Neural Audio Synthesis of Musical Notes with WaveNet Autoencoders

Posted by Kaiyuan Chen on December 4, 2017

Neural Audio Synthesis of Musical Notes with WaveNet Autoencoders

Engel et al.

Contributions

WaveNet-style autoencoder model that conditions an autoregressive decoder on temporal codes learned from the raw audio waveform. Nsync: a large-scale dataset for exploring neural audio synthesis of musical notes.

Autoencoder

this is the only thing that we really care about here.

The encoder produces an embedding with Z=f(x) from raw audio waveform. Then we shift the same input and feed it into the decoder, which reproduce the waveform.

Downsampling in the encoder occurs only in the average pooling layer. The embeddings are distributed in time and upsampled with nearest neighbor interpolation to the original resolution before biasing each layer of the decoder.

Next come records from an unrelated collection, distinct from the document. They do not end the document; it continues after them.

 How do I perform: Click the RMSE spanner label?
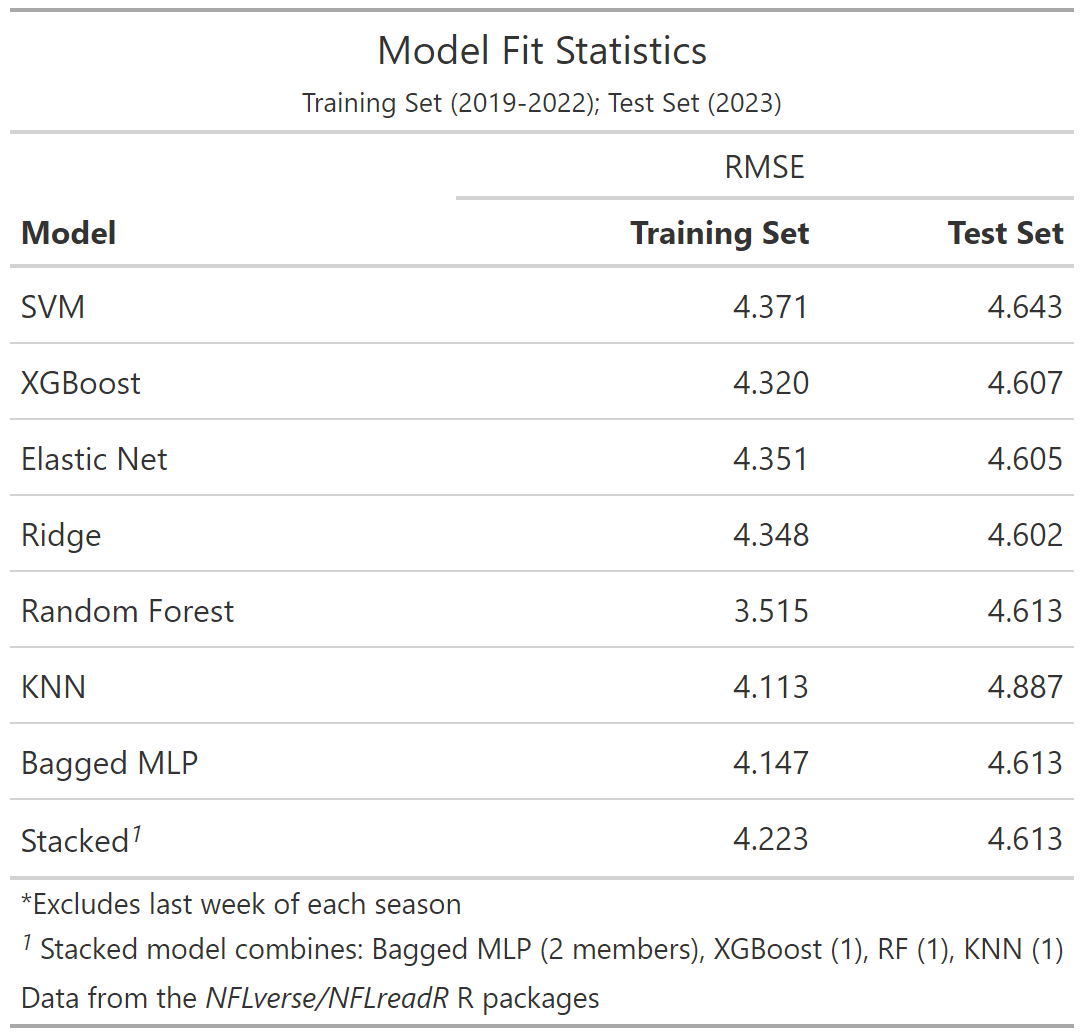[x=764, y=167]
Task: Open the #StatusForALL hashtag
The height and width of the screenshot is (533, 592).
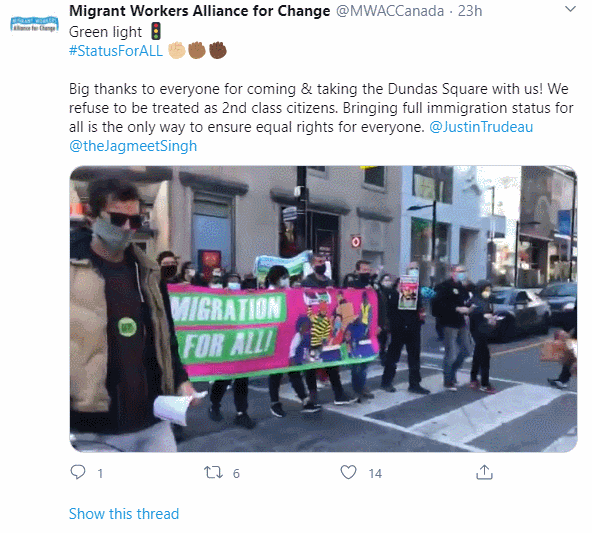Action: coord(116,51)
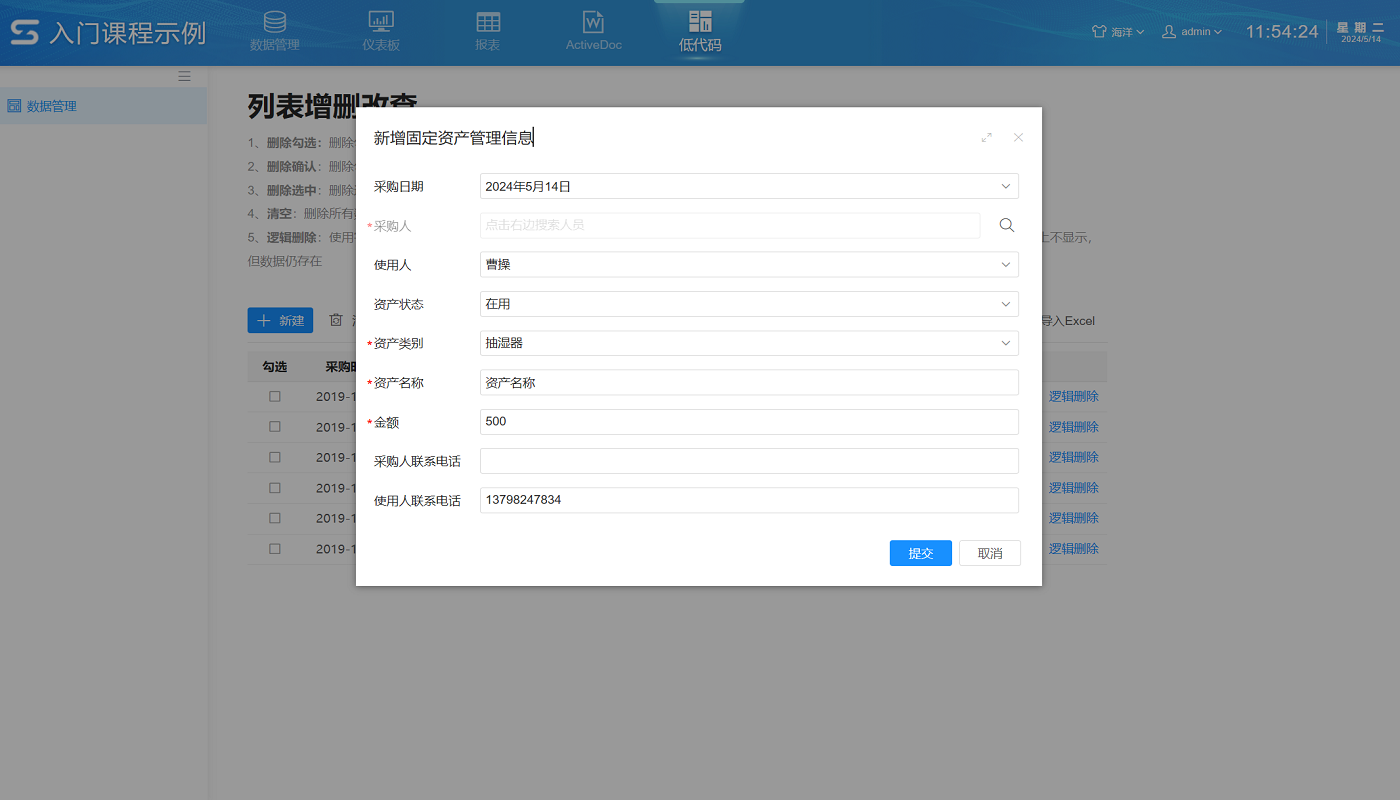Open the 海洋 menu in the header
The image size is (1400, 800).
[1117, 31]
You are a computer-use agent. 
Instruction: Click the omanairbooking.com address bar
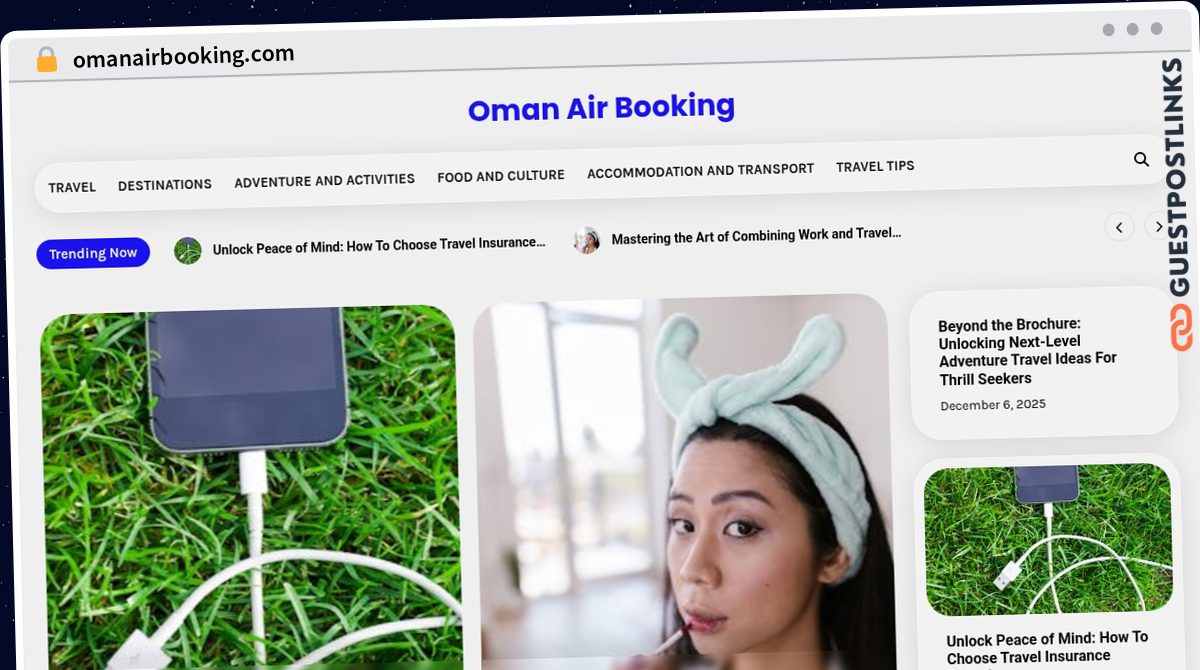point(183,58)
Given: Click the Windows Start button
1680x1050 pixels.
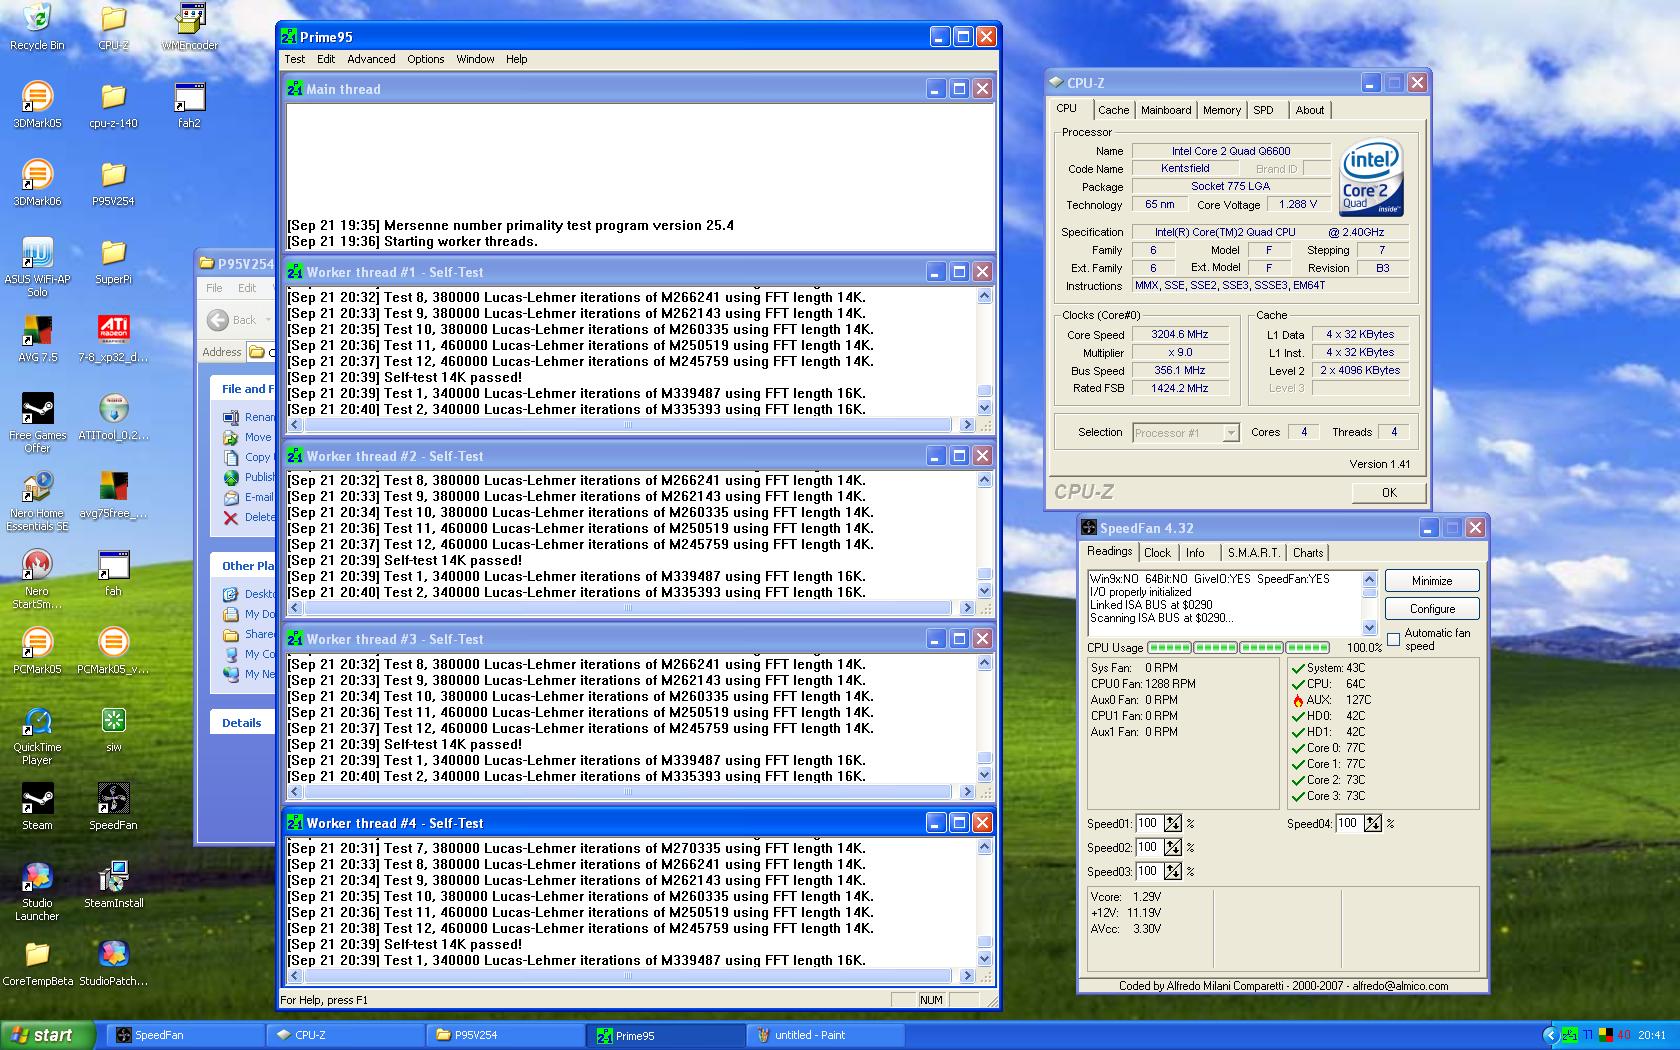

During inference, the decoder autoregressively generates a single output sample at a time conditioned on an embedding and a starting palette of zeros

https://github.com/tensorflow/magenta/blob/master/magenta/models/nsynth/wavenet/h512_bo16.py

Baseline: Spectral Autoencoder

The baseline convolutional autoencoder: it forces a compressed representation on entire note.

which is good

they give source code for base line and autoencoder’s code.